Implementation:Ggml org Llama cpp Vdot Benchmark
| Knowledge Sources | |
|---|---|
| Domains | Quantization, Benchmarking |
| Last Updated | 2026-02-15 00:00 GMT |
Overview
Benchmarks quantized dot product accuracy and performance by comparing scalar float-to-quantized dot products against ggml's fully quantized vec_dot routines.
Description
Generates random Gaussian float vectors, quantizes x to Q4_0 or Q4_1 format, then computes dot products two ways: a scalar implementation that operates on quantized x against float y, and ggml's vec_dot that quantizes y to Q8_0 on-the-fly. Compares both results against the exact float dot product, measuring timing and accuracy for each approach over multiple iterations.
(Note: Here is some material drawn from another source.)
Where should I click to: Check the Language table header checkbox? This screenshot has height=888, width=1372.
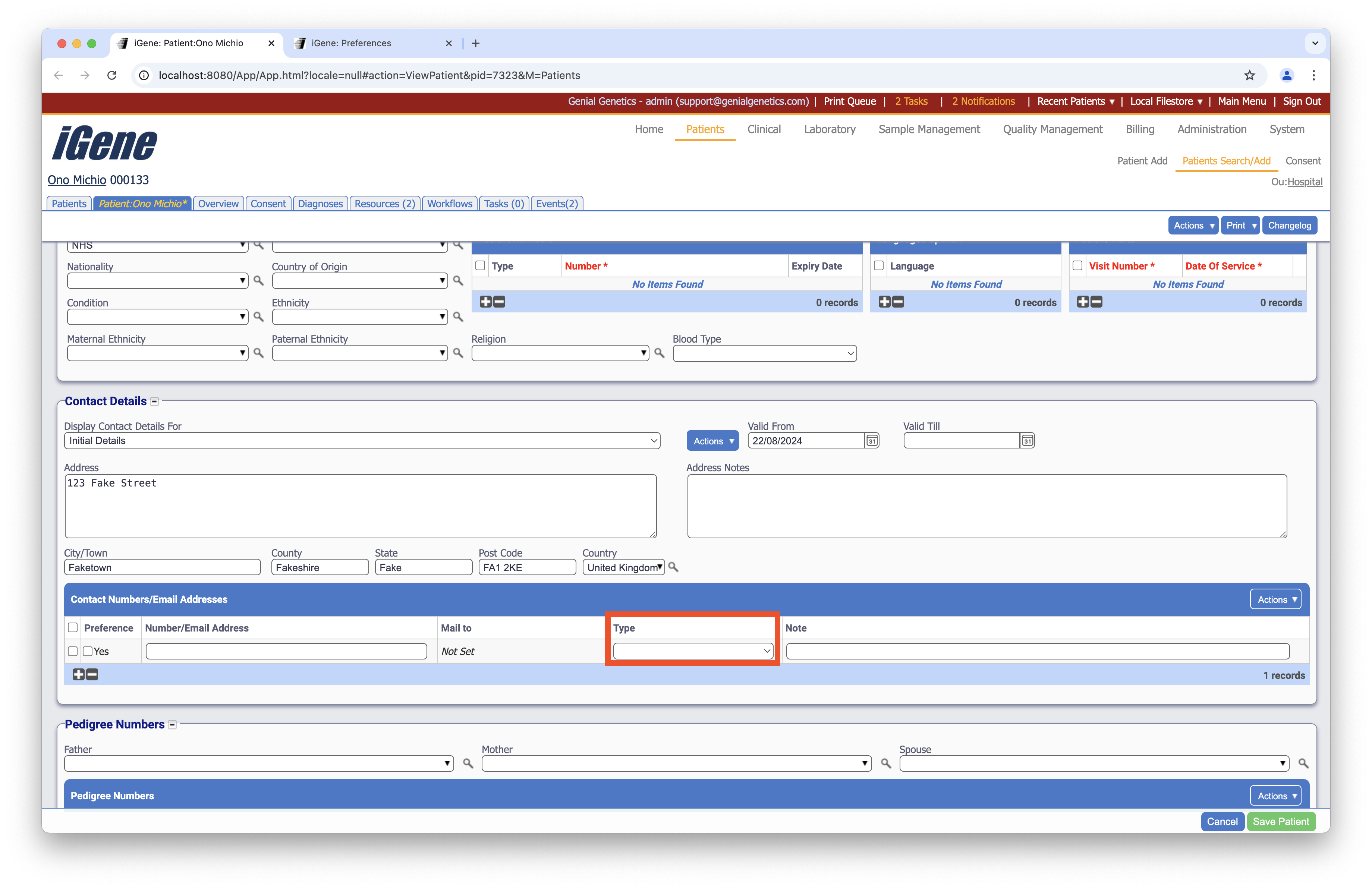click(878, 266)
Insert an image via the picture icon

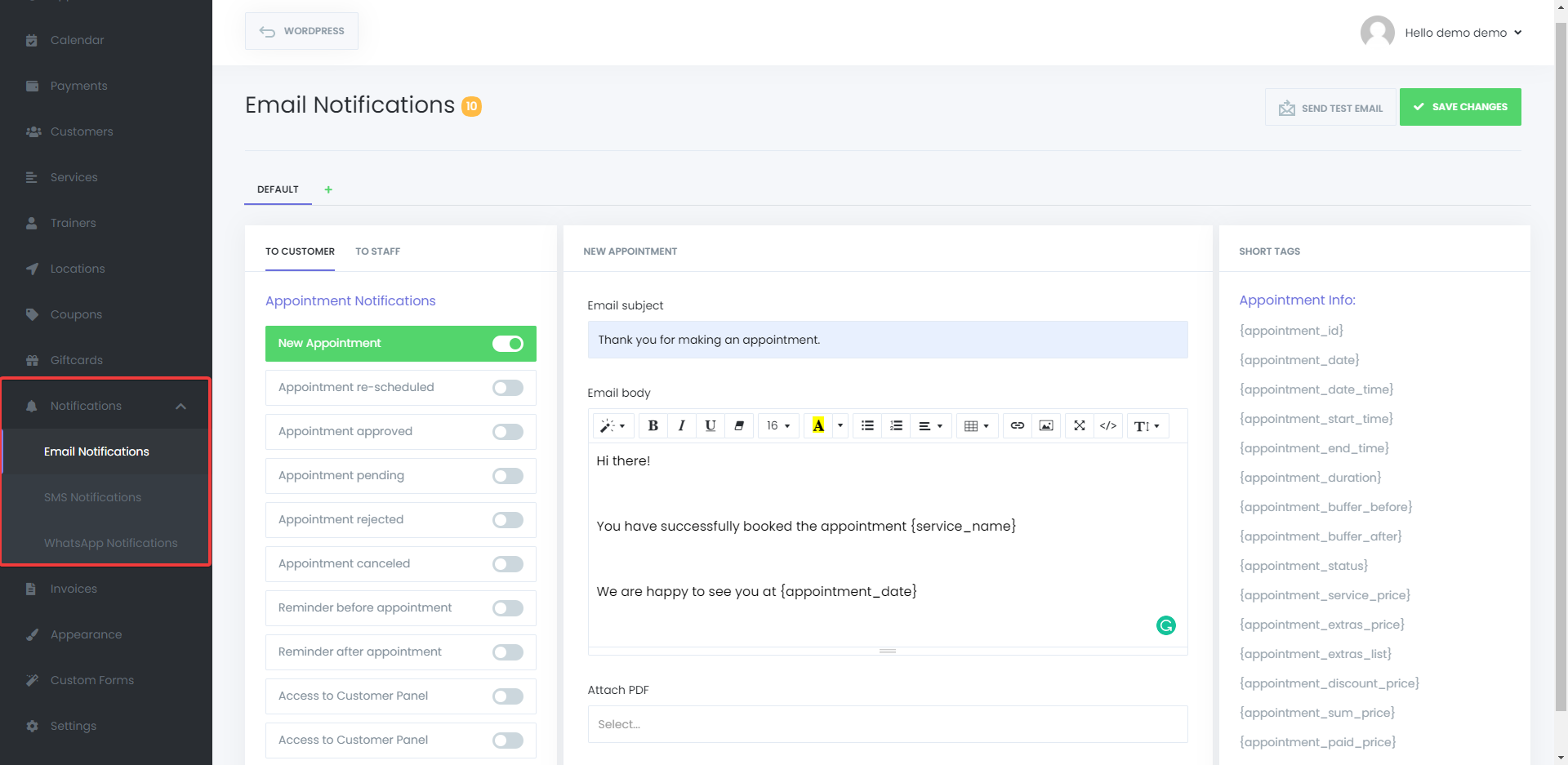coord(1046,425)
Defines local copies of the Q4_0, Q4_1, and Q8_0 block structures for the scalar reference implementation.
Usage
Use this proof-of-concept when evaluating the accuracy-performance tradeoff of different quantized dot product strategies, validating that ggml's optimized kernels produce results close to the scalar reference implementation.
Code Reference
Source Location
- Repository: Ggml_org_Llama_cpp
- File: pocs/vdot/vdot.cpp
- Lines: 1-311
Signature
constexpr int kVecSize = 1 << 18;
// Quantization block structures
struct block_q4_0 { float d; uint8_t qs[QK4_0 / 2]; };
struct block_q4_1 { float d; float m; uint8_t qs[QK4_1 / 2]; };
struct block_q8_0 { float d; int8_t qs[QK8_0]; };
// Helper functions
static float drawFromGaussianPdf(std::mt19937& rndm);
static void fillRandomGaussianFloats(std::vector<float>& values, std::mt19937& rndm, float mean = 0);
// Scalar dot product implementations
inline double dot(int n, const block_q4_0* x, const float* y);
inline double dot41(int n, const block_q4_1* x, const float* y);
int main(int argc, char ** argv);
Import
#include <cstdio>
#include <vector>
#include <random>
#include <chrono>
#include <cstdlib>
#include <cmath>
#include <cassert>
#include <cstring>
#include <array>
#include <ggml.h>
#include <ggml-cpu.h>
I/O Contract
Inputs
| Name | Type | Required | Description |
|---|---|---|---|
| kVecSize | int | No | Vector size for benchmark (default: 2^18 = 262144 elements) |
| nIter | int | No | Number of iterations for timing measurements |
| type | int | No | Quantization type to test (0 for Q4_0, 1 for Q4_1) |
Outputs
| Name | Type | Description |
|---|---|---|
| dot_reference | double | Exact float dot product value (ground truth) |
| dot_scalar | double | Scalar quantized-float dot product result with timing |
| dot_ggml | double | ggml vec_dot quantized-quantized dot product result with timing |
| error_metrics | stdout | Sum of differences and relative error between approaches |
Usage Examples
# Compile and run the vdot benchmark
cd pocs/vdot
make
./vdot
# Output shows:
# - Dot product values from reference float, scalar quantized, and ggml vec_dot
# - Timing comparisons between scalar and ggml approaches
# - Accuracy metrics (sum of differences vs ground truth)